Recopiez sans la moindre modification tout ce qui va de la ligne contenant « Task: Add Moo Shu Shrimp to cart » jusqu'à la ligne contenant « Action: tap(720, 356) », ces deux lignes comprises.

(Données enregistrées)
■ ■ ■ ■
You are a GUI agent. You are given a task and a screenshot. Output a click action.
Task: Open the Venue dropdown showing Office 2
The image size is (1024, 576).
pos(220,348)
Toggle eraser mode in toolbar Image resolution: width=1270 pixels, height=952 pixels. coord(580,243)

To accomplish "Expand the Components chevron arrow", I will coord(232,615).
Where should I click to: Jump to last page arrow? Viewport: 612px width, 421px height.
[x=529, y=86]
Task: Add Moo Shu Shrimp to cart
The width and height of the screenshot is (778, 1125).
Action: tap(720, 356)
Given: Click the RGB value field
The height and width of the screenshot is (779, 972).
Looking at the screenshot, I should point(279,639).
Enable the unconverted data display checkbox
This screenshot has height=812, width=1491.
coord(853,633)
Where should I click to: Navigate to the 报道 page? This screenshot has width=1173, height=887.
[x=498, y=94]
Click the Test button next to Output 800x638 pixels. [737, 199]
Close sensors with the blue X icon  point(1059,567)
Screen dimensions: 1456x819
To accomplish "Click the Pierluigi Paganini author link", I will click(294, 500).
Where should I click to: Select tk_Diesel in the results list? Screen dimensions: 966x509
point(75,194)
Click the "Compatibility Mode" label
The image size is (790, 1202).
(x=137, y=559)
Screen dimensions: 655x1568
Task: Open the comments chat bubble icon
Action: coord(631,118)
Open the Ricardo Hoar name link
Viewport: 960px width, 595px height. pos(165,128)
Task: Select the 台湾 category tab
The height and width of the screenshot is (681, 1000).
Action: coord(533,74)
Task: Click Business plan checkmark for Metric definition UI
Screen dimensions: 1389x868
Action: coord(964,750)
■ ■ ■ ■
#### [RÉPONSE]
Task: Add Moo Shu Shrimp to cart
The width and height of the screenshot is (778, 1125).
Action: tap(720, 356)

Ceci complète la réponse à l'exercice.